## Action item
Repeat the part of the school IPM passage below, word for word, from "Progress on School" up to and including "most vulnerable areas.".

## Given passage
--- START ---

Progress on School IPM Implementation in Colorado and Utah
Dr. Deborah Young is a Professor and Extension Specialist at Colorado State University. She is director of the Center for Sustainable Integrated Pest Management and conducts research and outreach on projects related to IPM practices affecting schools, housing, and parks and recreational areas. CSU and USU have a collaborative project on increasing school IPM in both states.
All schools, such as the Nebo School District's School IPM Inspection Team, should conduct careful inspections before initiating an IPM program. This allows allows for beginning pest management efforts in the most vulnerable areas.
Using methods such as prevention, sanitation, and biological control agents on agricultural lands to manage pest populations isn’t new. What is new is using integrated pest management (IPM) in schools. While only a small percentage of K – 12 schools are currently using IPM, there is a national effort to make safe, effective pest management standard practice in all schools. The Salt Lake City and Denver School Districts are shining examples of how to implement IPM.
For the last two years, with funding from the U. S. Environmental Protection Agency, the Rocky Mountain Consortium (comprised of members from Utah and Colorado) has been helping other school districts implement IPM. In 2012, the Consortium conducted an online survey to find out which policies, pests and pest management practices were being used. The survey was sent to of all school districts in the two states. You can see the results at utahpests.usu.edu/schoolIPM.
Consortium members are using the results to work directly with pilot schools, conduct pest assessments, and train staff on how to implement IPM. Here are a few critical areas we are addressing to help schools create a healthy learning environment:
- One of the key steps to implementing a school IPM program is having a designated IPM coordinator (“The Bug Stops Here” person). Only 17% of school districts reported having such a person. The IPM coordinator is an important part of the overall environmental quality team for the school or district and interacts with upper administration, principals, teachers, custodians, food service, and maintenance on a regular basis.
- Mice are, without a doubt, one of the biggest pest issues schools face. Sealing cracks, crevices and doors (pest proofing) and using properly placed and baited snap traps is critical to controlling mice. Eighty-five percent of school districts report mice, pigeons, raccoons, rats, bats or fox in or around schools.
- Ants are another frequent and persistent pest encountered around schools. Most schools (80%) reported that ants have been a problem. Seventy-three percent of those used a perimeter insecticide spray to control them. An effective and safer way to manage ants in schools is to use preventative methods and bait stations.

--- END ---

Source data:
--- START ---

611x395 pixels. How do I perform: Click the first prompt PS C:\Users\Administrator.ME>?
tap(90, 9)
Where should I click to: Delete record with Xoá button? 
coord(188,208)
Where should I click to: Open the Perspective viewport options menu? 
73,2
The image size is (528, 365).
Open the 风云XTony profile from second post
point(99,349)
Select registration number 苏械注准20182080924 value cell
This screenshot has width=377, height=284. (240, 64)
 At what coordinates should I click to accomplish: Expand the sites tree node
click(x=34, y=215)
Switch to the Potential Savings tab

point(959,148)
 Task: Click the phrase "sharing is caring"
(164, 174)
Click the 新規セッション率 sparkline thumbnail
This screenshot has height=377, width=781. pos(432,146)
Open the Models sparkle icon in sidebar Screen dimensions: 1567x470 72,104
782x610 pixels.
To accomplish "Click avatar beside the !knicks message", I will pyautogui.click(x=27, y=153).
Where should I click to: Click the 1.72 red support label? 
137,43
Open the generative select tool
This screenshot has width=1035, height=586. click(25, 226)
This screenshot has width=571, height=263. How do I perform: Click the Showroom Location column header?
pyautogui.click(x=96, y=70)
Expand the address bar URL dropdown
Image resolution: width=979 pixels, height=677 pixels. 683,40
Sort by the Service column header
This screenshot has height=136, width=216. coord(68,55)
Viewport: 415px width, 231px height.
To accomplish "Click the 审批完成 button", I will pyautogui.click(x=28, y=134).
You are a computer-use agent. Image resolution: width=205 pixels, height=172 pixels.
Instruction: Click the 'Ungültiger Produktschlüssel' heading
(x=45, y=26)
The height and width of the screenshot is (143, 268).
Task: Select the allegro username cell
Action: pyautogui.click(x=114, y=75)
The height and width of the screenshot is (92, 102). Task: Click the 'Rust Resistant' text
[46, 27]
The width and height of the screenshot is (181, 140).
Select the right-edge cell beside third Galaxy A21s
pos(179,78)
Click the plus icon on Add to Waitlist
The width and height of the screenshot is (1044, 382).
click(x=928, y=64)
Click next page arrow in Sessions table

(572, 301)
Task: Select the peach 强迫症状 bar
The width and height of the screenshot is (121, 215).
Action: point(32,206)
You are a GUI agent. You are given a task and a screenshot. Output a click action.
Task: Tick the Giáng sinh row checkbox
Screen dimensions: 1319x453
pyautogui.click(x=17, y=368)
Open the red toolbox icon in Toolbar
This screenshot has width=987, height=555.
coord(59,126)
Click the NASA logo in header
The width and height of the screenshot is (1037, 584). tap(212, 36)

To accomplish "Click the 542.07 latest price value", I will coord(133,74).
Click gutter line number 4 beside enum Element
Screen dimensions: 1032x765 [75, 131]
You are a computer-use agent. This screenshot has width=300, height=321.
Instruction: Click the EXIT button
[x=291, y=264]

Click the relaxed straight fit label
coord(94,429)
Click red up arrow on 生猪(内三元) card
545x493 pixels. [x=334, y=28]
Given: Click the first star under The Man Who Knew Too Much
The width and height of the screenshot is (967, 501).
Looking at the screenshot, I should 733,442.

--- END ---

## Answer for this exercise
Progress on School IPM Implementation in Colorado and Utah
Dr. Deborah Young is a Professor and Extension Specialist at Colorado State University. She is director of the Center for Sustainable Integrated Pest Management and conducts research and outreach on projects related to IPM practices affecting schools, housing, and parks and recreational areas. CSU and USU have a collaborative project on increasing school IPM in both states.
All schools, such as the Nebo School District's School IPM Inspection Team, should conduct careful inspections before initiating an IPM program. This allows allows for beginning pest management efforts in the most vulnerable areas.